Exercise input START

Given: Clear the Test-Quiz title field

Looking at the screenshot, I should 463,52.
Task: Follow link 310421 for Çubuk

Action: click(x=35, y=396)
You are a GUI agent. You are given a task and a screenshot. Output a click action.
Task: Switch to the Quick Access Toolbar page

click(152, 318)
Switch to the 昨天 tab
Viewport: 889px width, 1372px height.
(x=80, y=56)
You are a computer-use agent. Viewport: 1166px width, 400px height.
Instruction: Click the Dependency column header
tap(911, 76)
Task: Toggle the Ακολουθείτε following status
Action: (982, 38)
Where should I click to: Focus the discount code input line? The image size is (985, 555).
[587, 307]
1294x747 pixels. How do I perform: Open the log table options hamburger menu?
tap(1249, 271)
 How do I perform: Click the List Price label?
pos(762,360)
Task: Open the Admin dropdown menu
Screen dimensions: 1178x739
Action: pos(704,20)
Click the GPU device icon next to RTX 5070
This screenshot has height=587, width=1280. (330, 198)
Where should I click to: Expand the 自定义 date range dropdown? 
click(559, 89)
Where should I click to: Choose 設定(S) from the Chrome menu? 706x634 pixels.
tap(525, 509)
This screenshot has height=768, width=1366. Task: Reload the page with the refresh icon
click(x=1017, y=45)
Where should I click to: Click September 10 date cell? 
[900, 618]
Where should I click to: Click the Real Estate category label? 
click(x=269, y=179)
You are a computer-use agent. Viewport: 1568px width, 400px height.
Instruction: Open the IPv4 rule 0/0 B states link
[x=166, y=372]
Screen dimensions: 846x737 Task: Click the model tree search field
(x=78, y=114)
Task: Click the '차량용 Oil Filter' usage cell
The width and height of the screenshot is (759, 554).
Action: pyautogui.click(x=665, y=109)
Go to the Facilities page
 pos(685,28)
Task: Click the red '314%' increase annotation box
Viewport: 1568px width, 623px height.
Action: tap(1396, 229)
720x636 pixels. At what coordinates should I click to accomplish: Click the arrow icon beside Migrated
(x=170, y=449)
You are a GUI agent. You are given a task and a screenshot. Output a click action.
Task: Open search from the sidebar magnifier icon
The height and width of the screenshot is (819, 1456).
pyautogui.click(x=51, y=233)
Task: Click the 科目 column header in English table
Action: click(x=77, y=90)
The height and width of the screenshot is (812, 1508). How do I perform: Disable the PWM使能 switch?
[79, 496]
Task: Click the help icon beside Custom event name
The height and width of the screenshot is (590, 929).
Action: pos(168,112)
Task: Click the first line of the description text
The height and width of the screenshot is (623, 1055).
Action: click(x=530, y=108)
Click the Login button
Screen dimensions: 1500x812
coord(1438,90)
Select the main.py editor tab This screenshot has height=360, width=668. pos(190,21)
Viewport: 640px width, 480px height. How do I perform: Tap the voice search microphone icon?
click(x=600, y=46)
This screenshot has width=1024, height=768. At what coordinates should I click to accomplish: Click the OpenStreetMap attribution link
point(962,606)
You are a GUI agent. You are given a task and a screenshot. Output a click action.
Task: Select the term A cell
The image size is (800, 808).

Exercise input END

__Task prompt__: Output the entries above word for word.

__Problem solution__:
Given: Clear the Test-Quiz title field

Looking at the screenshot, I should 463,52.
Task: Follow link 310421 for Çubuk

Action: click(x=35, y=396)
You are a GUI agent. You are given a task and a screenshot. Output a click action.
Task: Switch to the Quick Access Toolbar page

click(152, 318)
Switch to the 昨天 tab
Viewport: 889px width, 1372px height.
(x=80, y=56)
You are a computer-use agent. Viewport: 1166px width, 400px height.
Instruction: Click the Dependency column header
tap(911, 76)
Task: Toggle the Ακολουθείτε following status
Action: (982, 38)
Where should I click to: Focus the discount code input line? The image size is (985, 555).
[587, 307]
1294x747 pixels. How do I perform: Open the log table options hamburger menu?
tap(1249, 271)
 How do I perform: Click the List Price label?
pos(762,360)
Task: Open the Admin dropdown menu
Screen dimensions: 1178x739
Action: pos(704,20)
Click the GPU device icon next to RTX 5070
This screenshot has height=587, width=1280. (330, 198)
Where should I click to: Expand the 自定义 date range dropdown? 
click(559, 89)
Where should I click to: Choose 設定(S) from the Chrome menu? 706x634 pixels.
tap(525, 509)
This screenshot has height=768, width=1366. Task: Reload the page with the refresh icon
click(x=1017, y=45)
Where should I click to: Click September 10 date cell? 
[900, 618]
Where should I click to: Click the Real Estate category label? 
click(x=269, y=179)
You are a computer-use agent. Viewport: 1568px width, 400px height.
Instruction: Open the IPv4 rule 0/0 B states link
[x=166, y=372]
Screen dimensions: 846x737 Task: Click the model tree search field
(x=78, y=114)
Task: Click the '차량용 Oil Filter' usage cell
The width and height of the screenshot is (759, 554).
Action: pyautogui.click(x=665, y=109)
Go to the Facilities page
 pos(685,28)
Task: Click the red '314%' increase annotation box
Viewport: 1568px width, 623px height.
Action: tap(1396, 229)
720x636 pixels. At what coordinates should I click to accomplish: Click the arrow icon beside Migrated
(x=170, y=449)
You are a GUI agent. You are given a task and a screenshot. Output a click action.
Task: Open search from the sidebar magnifier icon
The height and width of the screenshot is (819, 1456).
pyautogui.click(x=51, y=233)
Task: Click the 科目 column header in English table
Action: click(x=77, y=90)
The height and width of the screenshot is (812, 1508). How do I perform: Disable the PWM使能 switch?
[79, 496]
Task: Click the help icon beside Custom event name
The height and width of the screenshot is (590, 929).
Action: pos(168,112)
Task: Click the first line of the description text
The height and width of the screenshot is (623, 1055).
Action: click(x=530, y=108)
Click the Login button
Screen dimensions: 1500x812
coord(1438,90)
Select the main.py editor tab This screenshot has height=360, width=668. pos(190,21)
Viewport: 640px width, 480px height. How do I perform: Tap the voice search microphone icon?
click(x=600, y=46)
This screenshot has width=1024, height=768. At what coordinates should I click to accomplish: Click the OpenStreetMap attribution link
point(962,606)
You are a GUI agent. You are given a task and a screenshot. Output a click action.
Task: Select the term A cell
The image size is (800, 808).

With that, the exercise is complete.